SISTEMA enthält jetzt auch eine finnische und eine italienische Programmoberfläche. Sie wurden von Sundcon Oy, Finnland bzw. vom Istituto Superiore per la Prevenzione e la Sicurezza del Lavoro (ISPESL), Italien übersetzt. Das Installationsprogramm kann nun in allen verfügbaren Sprachen ausgeführt werden.

Sie können Ihr SISTEMA mit dem Menubefehl "Hilfe - Versionsüberprüfung / Registrierung" online aktualisieren oder auf unsere Downloadseite gehen:
http://www.dguv.de/ifa/de/pra/softwa/sistema/index.jsp
Wichtig: Projekte und Bibliotheken bleiben kompatibel zu den bisherigen Versionen 1.1.x.

Die Internetseiten rund um SISTEMA sind erweitert worden. Die neue Reihe der SISTEMA-Kochbücher wird auf einer eigenen Internetseite präsentiert, die in SISTEMA aus dem Hilfemenü aufgerufen werden kann:
http://www.dguv.de/ifa/de/pra/softwa/sistema/kochbuch/index.jsp
 
Das Angebot an SISTEMA Bibliotheken wächst kontinuierlich. Die meisten Hersteller haben einen Downloadlink für die Übersichtsseite zur Verfügung gestellt. Sie kann aus dem Hilfemenü in dem SISTEMA-Bibliotheksfenster aufgerufen werden:
http://www.dguv.de/ifa/de/pra/softwa/sistema/bibliotheken/index.jsp


----------



## jora (22 November 2010)

Kam frisch von der BG:




> SISTEMA-Newsletter 04 - 2010
> 
> SISTEMA Version 1.1.3 enthält einen Fehler
> 
> ...


----------



## rostiger Nagel (22 November 2010)

*Links:*

*SISTEMA-Newsletter 04 - 2010
*
*SISTEMA Version 1.1.3 enthält einen Fehler *

*SISTEMA version 1.1.3 has an error
*

Sehr geehrte Damen und Herren, 

die neue Version 1.1.3 kann beim Abspeichern von Projekten leider einen Fehler erzeugen und die Projektdateien zerstören.
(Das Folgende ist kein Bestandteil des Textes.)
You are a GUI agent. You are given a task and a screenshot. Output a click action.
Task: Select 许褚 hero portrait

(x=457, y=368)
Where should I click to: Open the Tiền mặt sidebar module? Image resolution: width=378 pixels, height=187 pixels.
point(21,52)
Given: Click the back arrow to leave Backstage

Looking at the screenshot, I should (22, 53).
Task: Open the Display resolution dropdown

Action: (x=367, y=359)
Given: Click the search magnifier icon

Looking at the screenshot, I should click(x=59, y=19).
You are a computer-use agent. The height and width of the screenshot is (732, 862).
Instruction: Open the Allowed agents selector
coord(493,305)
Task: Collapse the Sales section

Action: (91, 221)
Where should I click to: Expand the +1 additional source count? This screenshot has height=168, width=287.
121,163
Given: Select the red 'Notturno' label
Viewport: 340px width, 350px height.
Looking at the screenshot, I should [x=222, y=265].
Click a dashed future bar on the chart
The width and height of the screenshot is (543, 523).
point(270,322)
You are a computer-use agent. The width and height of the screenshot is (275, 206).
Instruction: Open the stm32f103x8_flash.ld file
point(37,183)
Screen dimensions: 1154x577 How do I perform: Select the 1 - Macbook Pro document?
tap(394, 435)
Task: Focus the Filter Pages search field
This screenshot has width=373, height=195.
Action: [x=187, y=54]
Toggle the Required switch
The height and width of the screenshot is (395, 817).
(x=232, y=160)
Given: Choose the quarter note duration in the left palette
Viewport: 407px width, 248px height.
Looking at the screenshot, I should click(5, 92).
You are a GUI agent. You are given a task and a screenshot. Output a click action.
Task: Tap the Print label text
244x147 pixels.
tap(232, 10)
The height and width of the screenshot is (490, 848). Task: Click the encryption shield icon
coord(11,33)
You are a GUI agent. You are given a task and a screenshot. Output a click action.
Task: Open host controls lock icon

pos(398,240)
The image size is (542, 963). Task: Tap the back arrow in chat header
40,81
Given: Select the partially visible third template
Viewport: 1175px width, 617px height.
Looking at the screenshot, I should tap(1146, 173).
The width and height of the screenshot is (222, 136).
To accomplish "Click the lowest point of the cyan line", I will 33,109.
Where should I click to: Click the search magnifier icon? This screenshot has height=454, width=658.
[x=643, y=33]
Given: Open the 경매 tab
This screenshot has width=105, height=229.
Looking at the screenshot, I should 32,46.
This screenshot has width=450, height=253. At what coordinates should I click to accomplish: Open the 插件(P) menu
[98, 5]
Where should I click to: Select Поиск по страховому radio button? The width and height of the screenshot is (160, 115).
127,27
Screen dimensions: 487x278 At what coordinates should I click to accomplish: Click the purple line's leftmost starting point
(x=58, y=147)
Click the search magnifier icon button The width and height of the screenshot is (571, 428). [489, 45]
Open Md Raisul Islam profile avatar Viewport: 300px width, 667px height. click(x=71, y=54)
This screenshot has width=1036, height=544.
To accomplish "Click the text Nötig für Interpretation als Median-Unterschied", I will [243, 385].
Bis eine neue Version 1.1.4 erscheint, nutzen Sie bitte die ältere Version 1.1.2, die Sie hier herunterladen können:
http://www.dguv.de/ifa/de/pra/softwa/sistema/versionen/index.jsp 


_Dear Sirs, Dear Madams,

we are sorry to inform you, that the new version 1.1.3 has an error which can destroy project files when saving them. Please use the older version 1.1.2 again, until a new version 1.1.4 is available. Older Versions can be downloaded here:
__http://www.dguv.de/ifa/en/pra/softwa/sistema/versions/index.jsp_


----------